=== Records for the exercise ===

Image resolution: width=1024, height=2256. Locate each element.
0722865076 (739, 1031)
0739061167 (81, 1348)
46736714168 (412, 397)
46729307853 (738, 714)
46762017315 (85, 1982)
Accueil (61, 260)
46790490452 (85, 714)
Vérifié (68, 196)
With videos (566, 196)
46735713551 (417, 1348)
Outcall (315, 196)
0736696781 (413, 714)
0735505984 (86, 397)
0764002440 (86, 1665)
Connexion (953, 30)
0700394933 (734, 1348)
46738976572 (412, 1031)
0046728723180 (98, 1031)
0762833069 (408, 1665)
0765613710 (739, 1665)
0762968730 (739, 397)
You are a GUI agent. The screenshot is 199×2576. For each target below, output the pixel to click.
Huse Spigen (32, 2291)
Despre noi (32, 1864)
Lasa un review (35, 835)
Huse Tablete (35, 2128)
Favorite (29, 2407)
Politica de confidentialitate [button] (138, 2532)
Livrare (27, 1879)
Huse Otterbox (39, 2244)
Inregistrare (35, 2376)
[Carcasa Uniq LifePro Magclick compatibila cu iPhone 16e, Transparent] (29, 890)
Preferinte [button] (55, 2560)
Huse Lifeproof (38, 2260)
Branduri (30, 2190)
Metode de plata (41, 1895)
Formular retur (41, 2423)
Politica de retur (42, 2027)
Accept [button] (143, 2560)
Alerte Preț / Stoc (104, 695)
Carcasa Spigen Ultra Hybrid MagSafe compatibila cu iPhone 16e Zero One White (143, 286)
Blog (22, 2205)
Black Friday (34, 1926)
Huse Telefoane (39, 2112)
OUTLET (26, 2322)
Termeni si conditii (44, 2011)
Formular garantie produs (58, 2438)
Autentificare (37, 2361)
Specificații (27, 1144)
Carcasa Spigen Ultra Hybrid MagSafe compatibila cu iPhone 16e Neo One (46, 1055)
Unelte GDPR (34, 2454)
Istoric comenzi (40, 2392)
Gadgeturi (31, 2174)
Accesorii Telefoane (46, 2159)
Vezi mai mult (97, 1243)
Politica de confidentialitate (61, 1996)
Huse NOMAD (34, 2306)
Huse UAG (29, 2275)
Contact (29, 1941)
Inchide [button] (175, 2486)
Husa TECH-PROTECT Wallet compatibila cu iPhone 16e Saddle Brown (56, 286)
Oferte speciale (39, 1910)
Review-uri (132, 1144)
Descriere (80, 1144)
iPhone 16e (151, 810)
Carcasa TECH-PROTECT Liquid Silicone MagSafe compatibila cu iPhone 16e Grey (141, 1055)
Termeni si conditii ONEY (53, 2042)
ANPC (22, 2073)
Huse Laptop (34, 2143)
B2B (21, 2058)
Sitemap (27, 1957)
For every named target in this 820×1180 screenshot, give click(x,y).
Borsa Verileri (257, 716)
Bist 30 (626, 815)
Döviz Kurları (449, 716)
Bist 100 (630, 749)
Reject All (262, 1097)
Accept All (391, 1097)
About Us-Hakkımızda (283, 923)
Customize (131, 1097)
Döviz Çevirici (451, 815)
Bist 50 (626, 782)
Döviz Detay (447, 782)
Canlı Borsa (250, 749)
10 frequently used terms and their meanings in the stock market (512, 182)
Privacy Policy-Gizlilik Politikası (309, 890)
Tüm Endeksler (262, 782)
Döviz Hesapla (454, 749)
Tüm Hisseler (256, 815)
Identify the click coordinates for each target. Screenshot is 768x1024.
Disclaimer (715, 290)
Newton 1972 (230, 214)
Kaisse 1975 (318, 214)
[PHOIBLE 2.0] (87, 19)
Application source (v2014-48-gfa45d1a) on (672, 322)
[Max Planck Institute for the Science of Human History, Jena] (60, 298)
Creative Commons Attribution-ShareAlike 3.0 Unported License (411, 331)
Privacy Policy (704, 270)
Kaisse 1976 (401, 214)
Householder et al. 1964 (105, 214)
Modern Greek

===

Return every record, word for word.

** Result of this task **
Image resolution: width=1024, height=2256. Locate each element.
0722865076 (739, 1031)
0739061167 (81, 1348)
46736714168 (412, 397)
46729307853 (738, 714)
46762017315 (85, 1982)
Accueil (61, 260)
46790490452 (85, 714)
Vérifié (68, 196)
With videos (566, 196)
46735713551 (417, 1348)
Outcall (315, 196)
0736696781 (413, 714)
0735505984 (86, 397)
0764002440 (86, 1665)
Connexion (953, 30)
0700394933 (734, 1348)
46738976572 (412, 1031)
0046728723180 (98, 1031)
0762833069 (408, 1665)
0765613710 (739, 1665)
0762968730 (739, 397)
You are a GUI agent. The screenshot is 199×2576. For each target below, output the pixel to click.
Huse Spigen (32, 2291)
Despre noi (32, 1864)
Lasa un review (35, 835)
Huse Tablete (35, 2128)
Favorite (29, 2407)
Politica de confidentialitate [button] (138, 2532)
Livrare (27, 1879)
Huse Otterbox (39, 2244)
Inregistrare (35, 2376)
[Carcasa Uniq LifePro Magclick compatibila cu iPhone 16e, Transparent] (29, 890)
Preferinte [button] (55, 2560)
Huse Lifeproof (38, 2260)
Branduri (30, 2190)
Metode de plata (41, 1895)
Formular retur (41, 2423)
Politica de retur (42, 2027)
Accept [button] (143, 2560)
Alerte Preț / Stoc (104, 695)
Carcasa Spigen Ultra Hybrid MagSafe compatibila cu iPhone 16e Zero One White (143, 286)
Blog (22, 2205)
Black Friday (34, 1926)
Huse Telefoane (39, 2112)
OUTLET (26, 2322)
Termeni si conditii (44, 2011)
Formular garantie produs (58, 2438)
Autentificare (37, 2361)
Specificații (27, 1144)
Carcasa Spigen Ultra Hybrid MagSafe compatibila cu iPhone 16e Neo One (46, 1055)
Unelte GDPR (34, 2454)
Istoric comenzi (40, 2392)
Gadgeturi (31, 2174)
Accesorii Telefoane (46, 2159)
Vezi mai mult (97, 1243)
Politica de confidentialitate (61, 1996)
Huse NOMAD (34, 2306)
Huse UAG (29, 2275)
Contact (29, 1941)
Inchide [button] (175, 2486)
Husa TECH-PROTECT Wallet compatibila cu iPhone 16e Saddle Brown (56, 286)
Oferte speciale (39, 1910)
Review-uri (132, 1144)
Descriere (80, 1144)
iPhone 16e (151, 810)
Carcasa TECH-PROTECT Liquid Silicone MagSafe compatibila cu iPhone 16e Grey (141, 1055)
Termeni si conditii ONEY (53, 2042)
ANPC (22, 2073)
Huse Laptop (34, 2143)
B2B (21, 2058)
Sitemap (27, 1957)
For every named target in this 820×1180 screenshot, give click(x,y).
Borsa Verileri (257, 716)
Bist 30 (626, 815)
Döviz Kurları (449, 716)
Bist 100 (630, 749)
Reject All (262, 1097)
Accept All (391, 1097)
About Us-Hakkımızda (283, 923)
Customize (131, 1097)
Döviz Çevirici (451, 815)
Bist 50 (626, 782)
Döviz Detay (447, 782)
Canlı Borsa (250, 749)
10 frequently used terms and their meanings in the stock market (512, 182)
Privacy Policy-Gizlilik Politikası (309, 890)
Tüm Endeksler (262, 782)
Döviz Hesapla (454, 749)
Tüm Hisseler (256, 815)
Identify the click coordinates for each target. Screenshot is 768x1024.
Disclaimer (715, 290)
Newton 1972 (230, 214)
Kaisse 1975 (318, 214)
[PHOIBLE 2.0] (87, 19)
Application source (v2014-48-gfa45d1a) on (672, 322)
[Max Planck Institute for the Science of Human History, Jena] (60, 298)
Creative Commons Attribution-ShareAlike 3.0 Unported License (411, 331)
Privacy Policy (704, 270)
Kaisse 1976 (401, 214)
Householder et al. 1964 (105, 214)
Modern Greek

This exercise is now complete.